→ Excerpted text
◇ ◇ ◇ ◇ ◇
EAST DOESN'T QUITE MEET WEST
by Jamie Travers-Murison ... by James Travers-Murison - has a degree in history,
psychology and Law at Monash University, worked for international law and accounting firms and has travelled extensively around the world spending some of that time
searching for a meaning to life.
A letter to my mother.
This letter is on religion and age. The generation gap between the old fundamentalist believers of
Christianity and the younger generation of self-explorer's who know the flaws of Christianity yet cannot quite meet the scrutiny of their elders and so satisfactorily
communicate the contradictions in Christianity and so express the changes they feel are necessary to the belief system.
How are you ? I am having an interesting time up here in cap city. The days are blue and warmly lit by the scribbly gums and
stringybarks peeling their bark in long strips to the cacophony of car motors. This morning I rose to the odious rhetoric of chairman Mao's cultural revolution . At 8.40
am dad entered my room and placed the said radio broadcast at close to full volume to my ear. I was dreaming of daffodils floating through the air in a slow motion.
◇ ◇ ◇ ◇ ◇
→ Entries shown
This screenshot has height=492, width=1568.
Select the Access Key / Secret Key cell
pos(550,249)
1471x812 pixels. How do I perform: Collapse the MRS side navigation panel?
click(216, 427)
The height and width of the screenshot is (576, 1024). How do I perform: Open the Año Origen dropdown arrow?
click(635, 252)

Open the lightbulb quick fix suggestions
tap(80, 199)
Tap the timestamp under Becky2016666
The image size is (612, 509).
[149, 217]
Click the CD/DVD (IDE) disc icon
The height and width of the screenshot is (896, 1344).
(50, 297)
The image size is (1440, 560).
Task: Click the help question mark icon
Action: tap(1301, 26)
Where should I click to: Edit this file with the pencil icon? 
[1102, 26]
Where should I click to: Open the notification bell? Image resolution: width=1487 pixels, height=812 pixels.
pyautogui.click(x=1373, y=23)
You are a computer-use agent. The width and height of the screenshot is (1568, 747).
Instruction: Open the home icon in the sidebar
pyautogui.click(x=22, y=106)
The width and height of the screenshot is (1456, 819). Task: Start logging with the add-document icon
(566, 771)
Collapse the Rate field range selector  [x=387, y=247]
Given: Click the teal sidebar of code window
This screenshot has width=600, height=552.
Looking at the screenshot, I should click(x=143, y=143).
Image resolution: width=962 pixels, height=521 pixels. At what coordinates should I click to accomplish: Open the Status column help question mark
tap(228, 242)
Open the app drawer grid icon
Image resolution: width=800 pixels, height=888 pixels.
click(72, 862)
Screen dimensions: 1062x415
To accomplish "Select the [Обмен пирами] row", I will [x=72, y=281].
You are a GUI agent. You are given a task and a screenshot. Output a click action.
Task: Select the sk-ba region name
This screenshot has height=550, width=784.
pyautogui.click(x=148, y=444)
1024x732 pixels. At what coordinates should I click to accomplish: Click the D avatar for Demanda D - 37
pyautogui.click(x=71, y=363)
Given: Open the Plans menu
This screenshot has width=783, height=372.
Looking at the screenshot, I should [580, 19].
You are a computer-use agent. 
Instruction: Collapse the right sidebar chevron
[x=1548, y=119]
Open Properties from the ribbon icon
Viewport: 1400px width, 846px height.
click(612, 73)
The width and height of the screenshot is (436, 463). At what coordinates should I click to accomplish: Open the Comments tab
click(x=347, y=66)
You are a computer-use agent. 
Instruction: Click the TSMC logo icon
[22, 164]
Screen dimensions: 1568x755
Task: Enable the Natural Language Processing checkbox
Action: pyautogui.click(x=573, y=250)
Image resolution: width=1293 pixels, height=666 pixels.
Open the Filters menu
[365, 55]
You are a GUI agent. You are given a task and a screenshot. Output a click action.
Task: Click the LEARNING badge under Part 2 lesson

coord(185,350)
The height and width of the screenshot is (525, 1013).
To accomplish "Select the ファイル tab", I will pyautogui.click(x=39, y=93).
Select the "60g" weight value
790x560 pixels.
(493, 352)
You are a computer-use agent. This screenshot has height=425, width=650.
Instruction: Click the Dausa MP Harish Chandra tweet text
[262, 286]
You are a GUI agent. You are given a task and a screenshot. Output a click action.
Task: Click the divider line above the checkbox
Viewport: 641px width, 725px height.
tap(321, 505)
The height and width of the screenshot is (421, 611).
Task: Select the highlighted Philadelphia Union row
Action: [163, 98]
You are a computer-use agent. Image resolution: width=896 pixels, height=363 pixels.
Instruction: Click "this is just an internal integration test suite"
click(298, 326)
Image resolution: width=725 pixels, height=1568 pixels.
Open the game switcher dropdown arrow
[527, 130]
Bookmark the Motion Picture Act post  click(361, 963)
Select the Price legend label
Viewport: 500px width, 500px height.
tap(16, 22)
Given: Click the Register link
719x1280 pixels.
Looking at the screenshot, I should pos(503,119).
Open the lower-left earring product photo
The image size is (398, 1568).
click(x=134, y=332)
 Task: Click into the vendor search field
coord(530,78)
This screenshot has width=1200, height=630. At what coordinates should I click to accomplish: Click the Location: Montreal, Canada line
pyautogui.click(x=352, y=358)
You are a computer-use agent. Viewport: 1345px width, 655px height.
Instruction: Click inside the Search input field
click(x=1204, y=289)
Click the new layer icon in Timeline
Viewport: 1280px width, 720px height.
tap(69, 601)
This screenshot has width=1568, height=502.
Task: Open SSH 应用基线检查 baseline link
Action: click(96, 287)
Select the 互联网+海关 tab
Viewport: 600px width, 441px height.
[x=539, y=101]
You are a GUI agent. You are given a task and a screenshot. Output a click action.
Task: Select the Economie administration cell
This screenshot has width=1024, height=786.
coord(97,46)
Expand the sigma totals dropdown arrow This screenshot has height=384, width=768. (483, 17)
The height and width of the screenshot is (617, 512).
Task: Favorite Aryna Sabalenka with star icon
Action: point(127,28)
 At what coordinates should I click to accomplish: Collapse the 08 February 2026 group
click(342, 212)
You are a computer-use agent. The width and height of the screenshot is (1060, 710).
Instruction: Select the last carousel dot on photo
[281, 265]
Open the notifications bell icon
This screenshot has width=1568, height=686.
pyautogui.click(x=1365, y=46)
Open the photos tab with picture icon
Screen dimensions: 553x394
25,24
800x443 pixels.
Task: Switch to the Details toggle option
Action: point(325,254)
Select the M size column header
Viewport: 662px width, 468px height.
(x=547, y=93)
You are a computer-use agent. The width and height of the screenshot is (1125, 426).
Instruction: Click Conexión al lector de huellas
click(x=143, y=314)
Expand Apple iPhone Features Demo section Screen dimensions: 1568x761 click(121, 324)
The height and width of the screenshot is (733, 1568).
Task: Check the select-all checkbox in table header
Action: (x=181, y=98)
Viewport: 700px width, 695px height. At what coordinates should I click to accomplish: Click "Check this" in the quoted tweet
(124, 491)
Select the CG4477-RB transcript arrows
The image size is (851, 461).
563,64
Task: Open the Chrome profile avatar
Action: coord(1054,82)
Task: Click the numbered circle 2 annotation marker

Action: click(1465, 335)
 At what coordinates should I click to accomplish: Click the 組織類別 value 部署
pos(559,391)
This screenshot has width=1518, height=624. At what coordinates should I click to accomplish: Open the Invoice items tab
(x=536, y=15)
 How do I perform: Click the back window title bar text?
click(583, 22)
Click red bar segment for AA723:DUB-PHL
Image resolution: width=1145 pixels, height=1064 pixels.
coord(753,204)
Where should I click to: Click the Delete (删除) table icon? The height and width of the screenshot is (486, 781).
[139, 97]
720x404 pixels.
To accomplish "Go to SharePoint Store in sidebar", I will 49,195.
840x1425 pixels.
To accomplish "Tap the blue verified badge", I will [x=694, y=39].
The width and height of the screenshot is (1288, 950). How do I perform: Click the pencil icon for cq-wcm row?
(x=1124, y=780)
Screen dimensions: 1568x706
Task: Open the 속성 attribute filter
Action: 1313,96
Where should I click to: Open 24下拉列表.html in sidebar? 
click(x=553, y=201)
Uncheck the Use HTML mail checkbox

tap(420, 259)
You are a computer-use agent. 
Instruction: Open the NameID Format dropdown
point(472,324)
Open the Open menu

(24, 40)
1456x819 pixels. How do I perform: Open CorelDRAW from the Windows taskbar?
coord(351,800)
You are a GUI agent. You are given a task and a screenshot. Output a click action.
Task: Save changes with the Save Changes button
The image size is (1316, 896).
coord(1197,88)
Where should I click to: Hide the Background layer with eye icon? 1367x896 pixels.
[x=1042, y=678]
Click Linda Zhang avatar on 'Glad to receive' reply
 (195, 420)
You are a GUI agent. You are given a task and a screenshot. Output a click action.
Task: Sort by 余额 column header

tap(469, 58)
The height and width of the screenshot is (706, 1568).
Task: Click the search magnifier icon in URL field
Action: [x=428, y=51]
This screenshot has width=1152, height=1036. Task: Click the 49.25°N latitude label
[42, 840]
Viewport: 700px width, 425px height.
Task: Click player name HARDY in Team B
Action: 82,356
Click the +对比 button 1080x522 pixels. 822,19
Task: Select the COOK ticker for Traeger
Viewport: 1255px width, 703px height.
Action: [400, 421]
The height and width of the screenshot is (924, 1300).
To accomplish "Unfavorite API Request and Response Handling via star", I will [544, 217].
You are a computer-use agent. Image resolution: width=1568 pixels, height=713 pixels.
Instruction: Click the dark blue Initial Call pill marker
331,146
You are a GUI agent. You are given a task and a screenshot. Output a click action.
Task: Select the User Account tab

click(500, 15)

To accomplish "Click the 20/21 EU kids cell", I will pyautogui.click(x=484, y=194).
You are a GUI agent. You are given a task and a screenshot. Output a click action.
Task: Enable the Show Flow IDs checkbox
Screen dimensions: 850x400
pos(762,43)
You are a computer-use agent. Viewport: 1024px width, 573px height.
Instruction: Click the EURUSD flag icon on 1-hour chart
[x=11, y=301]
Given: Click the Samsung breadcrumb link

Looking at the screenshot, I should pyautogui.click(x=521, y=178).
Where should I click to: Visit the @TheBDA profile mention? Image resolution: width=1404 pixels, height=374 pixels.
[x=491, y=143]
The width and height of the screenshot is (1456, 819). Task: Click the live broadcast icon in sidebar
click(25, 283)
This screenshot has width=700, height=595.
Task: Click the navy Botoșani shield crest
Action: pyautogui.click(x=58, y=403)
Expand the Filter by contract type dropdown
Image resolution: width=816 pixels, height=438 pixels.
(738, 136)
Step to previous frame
◇ ◇ ◇ ◇ ◇
→ Challenge A
According to the letter, what was the writer dreaming of before being woken?
→ Challenge B
Please reproduce the stretch of the letter from "EAST DOESN'T QUITE" through "to my mother.".
The listing comes from a separate source and is unrelated to the letter.

→ Solution A
Daffodils floating through the air in slow motion.

→ Solution B
EAST DOESN'T QUITE MEET WEST
by Jamie Travers-Murison ... by James Travers-Murison - has a degree in history,
psychology and Law at Monash University, worked for international law and accounting firms and has travelled extensively around the world spending some of that time
searching for a meaning to life.
A letter to my mother.